De plus, au cours de cette rencontre, l’autrice est revenue sur son premier livre : Manèges: Petite histoire argentine. Paru en 2007, ce récit de mémoire est largement inspiré son enfance en Argentine pendant la dictature militaire des années 1970. La narratrice, une petite fille de 7 ans, vit dans la clandestinité avec sa mère, tandis que son père est emprisonné pour ses activités politiques. Nous vivons alors le récit à travers la mémoire de l’esprit et du corps de cette jeune protagoniste : ce livre émouvant retrace cette période sombre à travers le regard d’une enfant. Il montre notamment comment la jeune fille parvient à maintenir le lien avec son père malgré la censure, en partageant avec lui la lecture d’un même livre qu’ils commentent à distance.  

Dans ce cadre, Laura Alcoba nous rappelle que la littérature a pour objet de mettre des mots sur un sentiment collectif, difficilement exprimable : elle permet d’opérer une forme de catharsis, c’est-à-dire une forme de dépassement de l’événement traumatique, en s’y confrontant de cette manière. Le lecteur peut se projeter dans l’histoire, et ce davantage par exemple qu’avec le témoignage, qui est figé dans l’espace et le temps. 

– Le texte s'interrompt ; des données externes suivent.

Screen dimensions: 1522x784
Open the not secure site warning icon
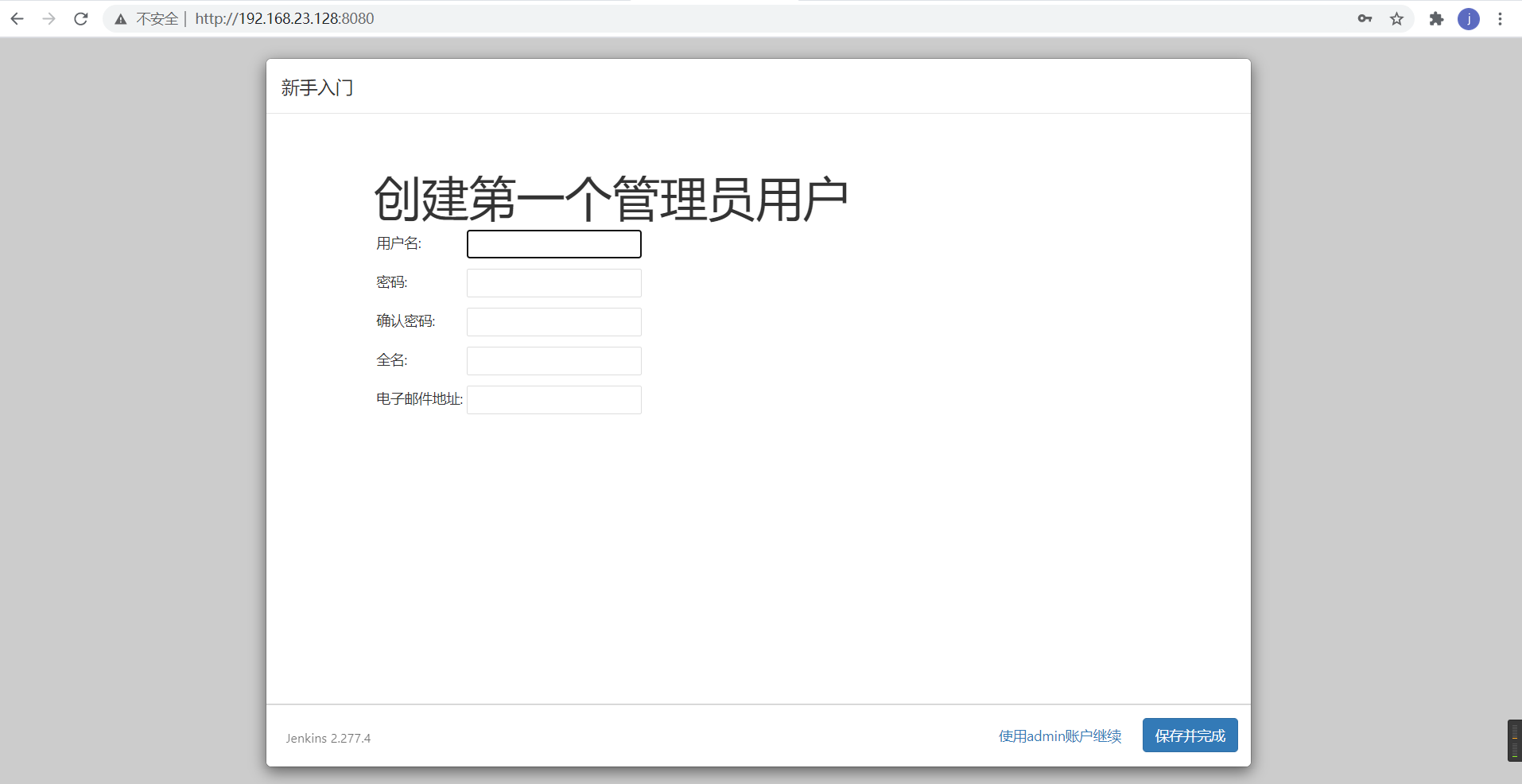pyautogui.click(x=121, y=19)
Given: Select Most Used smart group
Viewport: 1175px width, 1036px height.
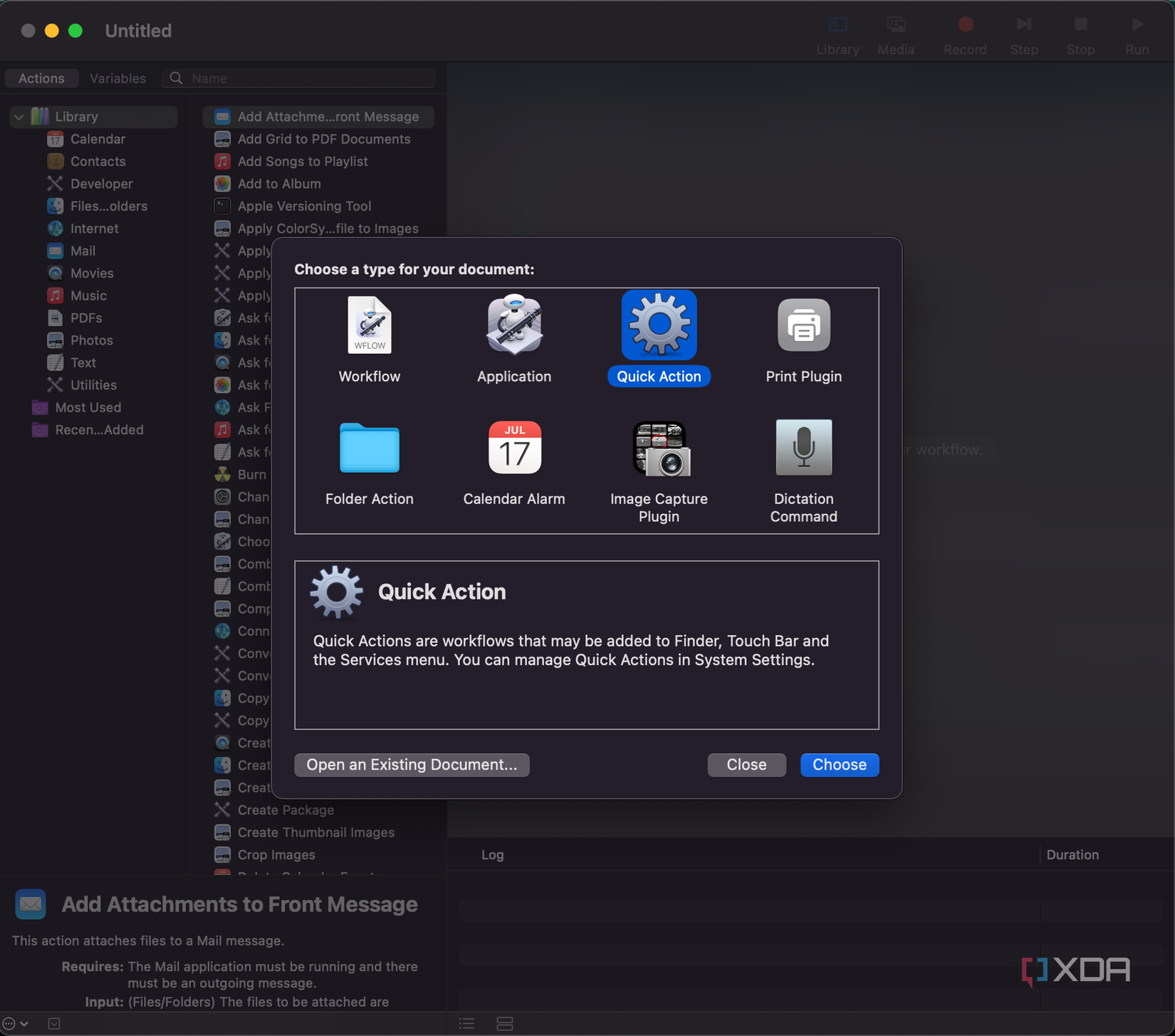Looking at the screenshot, I should click(88, 407).
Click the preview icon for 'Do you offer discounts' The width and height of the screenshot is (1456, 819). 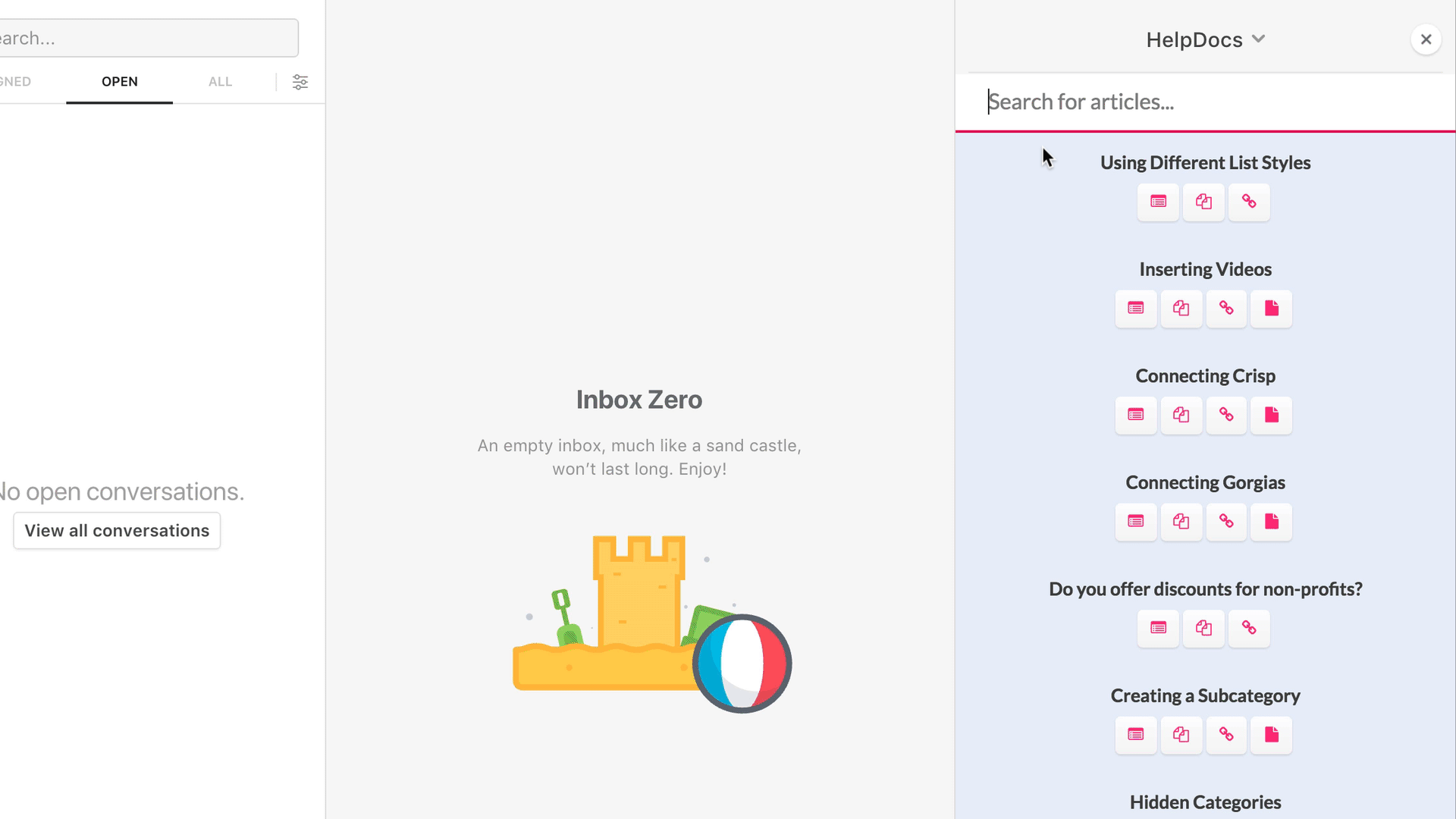[x=1159, y=627]
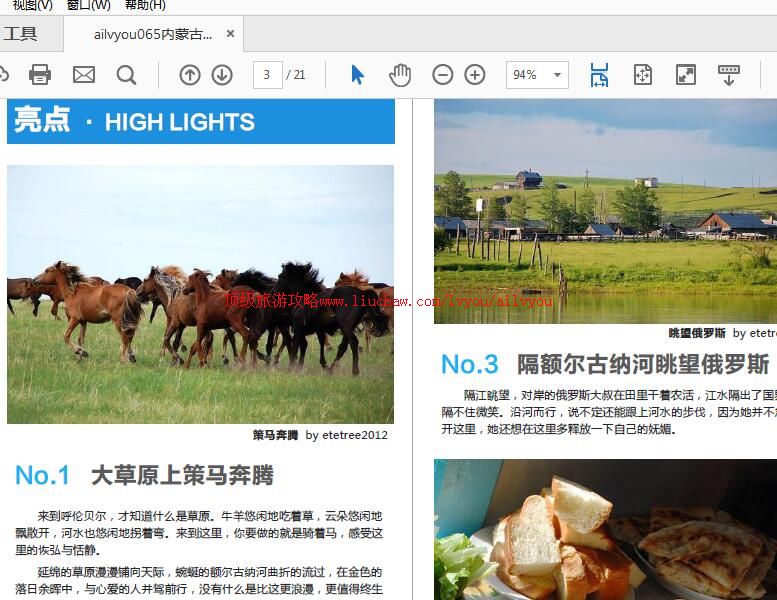Open the 窗口(W) menu
This screenshot has height=600, width=777.
88,5
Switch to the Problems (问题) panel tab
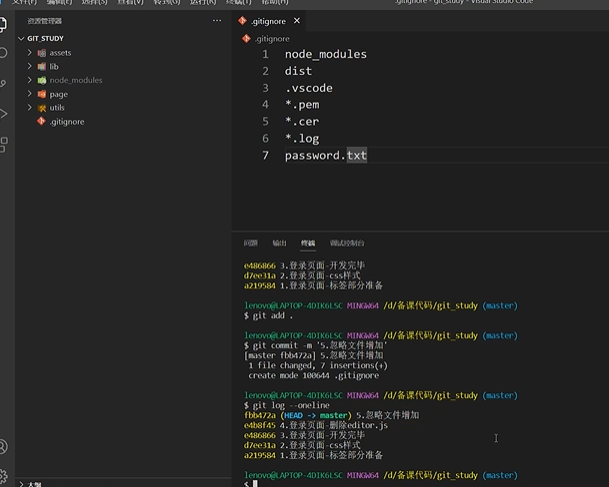The width and height of the screenshot is (609, 487). coord(250,243)
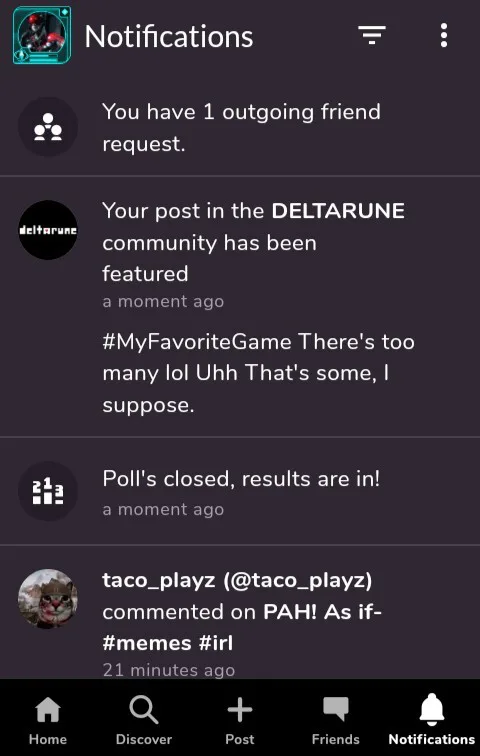View the outgoing friend request notification

(x=240, y=127)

Le mercredi 3 juin s’est tenue la présentation d’un ouvrage consacré à l’histoire du centre de détention et de torture de l’ESMA sous la dictature militaire argentine (1976-1983). À partir de témoignages et d’archives, ce livre met en lumière la manière dont l’État a organisé les enlèvements, la torture, les disparitions forcées et les assassinats dans le cadre d’un système de terrorisme d’État. Il aborde également les enjeux de mémoire et de justice liés à ces crimes contre l’humanité. L’objectif de ce livre est notamment de sensibiliser les jeunes générations afin que de tels événements ne se reproduisent jamais. Cet ouvrage rappelle l’importance du travail de mémoire à tous les niveaux de la société. Bouleversant mais essentiel, cet ouvrage apparaît comme un livre nécessaire.

La présentation a été enrichie par un dialogue avec d’anciens exilés argentins, Alberto Epstein, Sara et Giamba Giambastiani, qui ont apporté un éclairage précieux grâce à leurs témoignages personnels. Les échanges étaient animés par Néstor Ponce, écrivain et professeur émérite de littérature et de civilisation hispano-américaine à l’Université Rennes 2. La soirée s’est poursuivie par un concert de la chanteuse et flûtiste Diana Baroni, accompagnée de Joël Defrance. Cette conférence marque la clôture du festival Belles Latinas.